En geç on yıl sonra giyim, yeme-içme dahil pek çok şey tarihin envanterine karışacak. Ve bu gerçekleri algılayamayan sizler de..

Anlamadığınız şeyler burnunuzu sokmayın. Fikir yürütmeyin. Siyasete karışmayın. Yorum yapmayın. Yanılır ve yanıltırsınız. Maaşlarınız alıp ailenizle mutlu yaşamaya bakın.

Gazetecilik yapıyorsanız eğer; lütfen patronaj talimatlarıyla ahkâm kesmeyin, tarihin ayıplılar listesine girmesin adlarınız. Zaten yeteri kadar batağa saplandınız. Okunmuyorsunuz, okunanlarınız da eğlencelik olarak değerlendiriliyorsunuz. Onaylanmıyorsunuz. Üç-otuz Dolar maaş için çocuklarınıza bırakacağınız soyadlarınızı daha fazla lekelemeyin.

Eğer bir üniversitede öğretim görevlisiyseniz, öğrencilerinize derslerini iyi öğretin, sevdirtin.. Onlara uzmanı olduğunuz konudaki bilgi ve birikimlerinizi çağdaş ölçeklerde ve en verimli şekilde aktarınız. Size minnettar kalacaklardır. Ama lütfen kafalarını bulandırmayın, onlar üzerinde hakimiyet kurup kendi dünya görüşleriniz doğrultusunda yönlendirmeyin. Öğrencileriniz "özgür" bırakın. Onların beyinleri sizlerden çok daha çağdaş.

Türkiye, bü-yü-yor..

Türkiye, bat-mı-yor..

Türkiye, Dünya'daki yerine doğru hızla ilerliyor.
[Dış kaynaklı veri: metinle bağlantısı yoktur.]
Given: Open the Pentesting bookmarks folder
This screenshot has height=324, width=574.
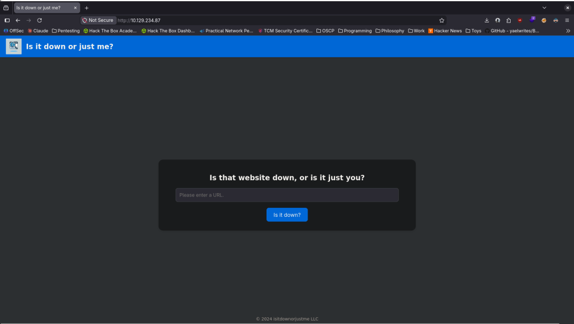Looking at the screenshot, I should tap(66, 31).
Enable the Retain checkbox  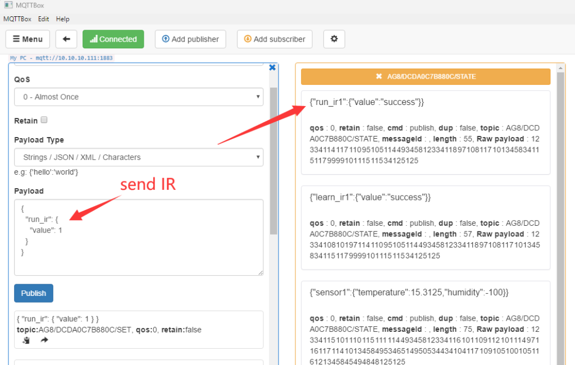[44, 120]
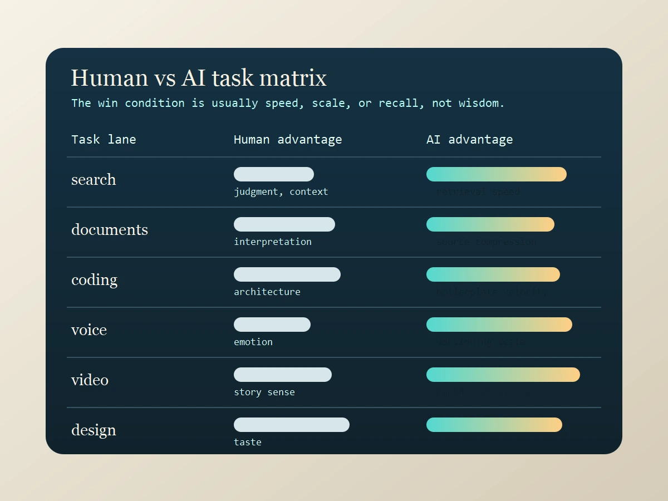Click the "Human advantage" column header
Image resolution: width=668 pixels, height=501 pixels.
point(288,139)

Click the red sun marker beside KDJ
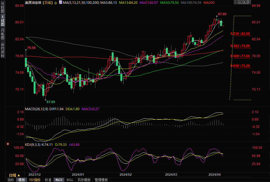tap(8, 144)
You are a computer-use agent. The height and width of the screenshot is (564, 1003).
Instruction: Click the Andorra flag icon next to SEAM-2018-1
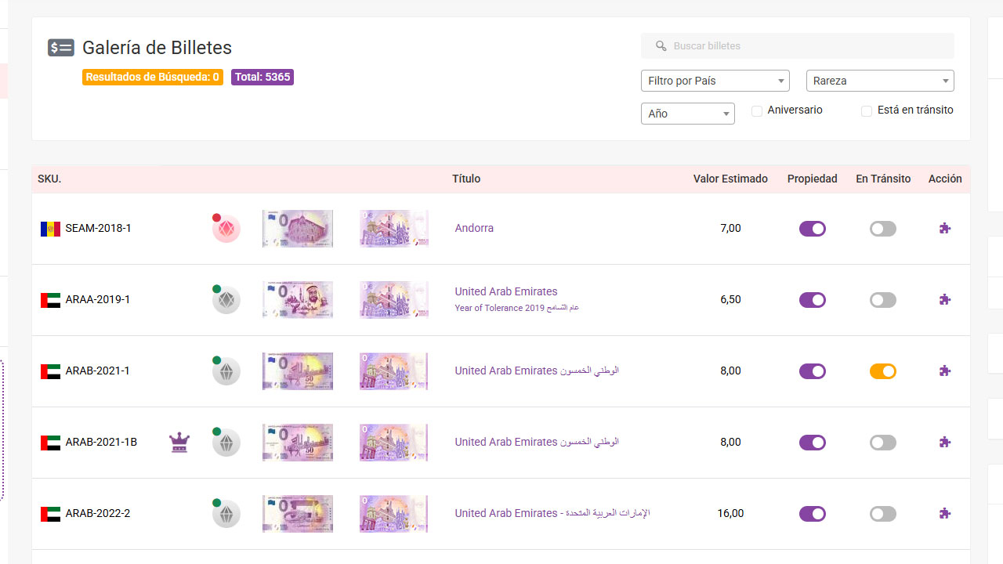coord(50,229)
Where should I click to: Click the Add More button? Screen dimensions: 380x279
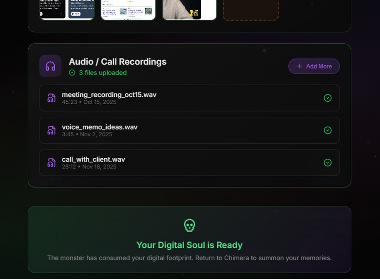(x=314, y=66)

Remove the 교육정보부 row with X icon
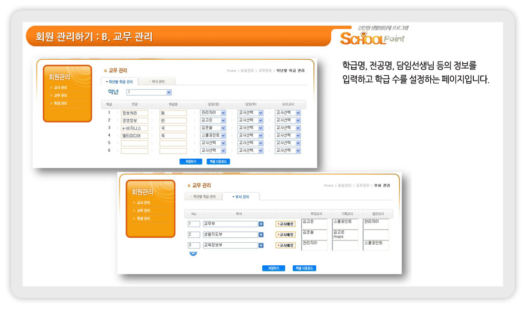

Alışılmışın dışında, aklınızın ermediği bir biçimde gelişiyor ve büyüyor.

Hükümetler mi?

Geçiniz efendim..

Yormayınız kendinizi.

Hiç boşu boşuna endişelenmeyiniz; her vatandaş gibi sizin de bir oy hakkınız var. Seçim sandığına gider ve oyunuzu kullanırsınız olur biter. Neden boşu boşuna söylenip duruyorsunuz?

Açılan yeni sergileri gezin, sinemaya gidin, tiyatro izleyin, kitap okuyun, aşık olun ve sabırla seçim gününü bekleyin. O zamana kadar değişen Dünya'nın farkına varın ve anlamaya çalışın. Çok daha doğru bir iş yapmış olursunuz.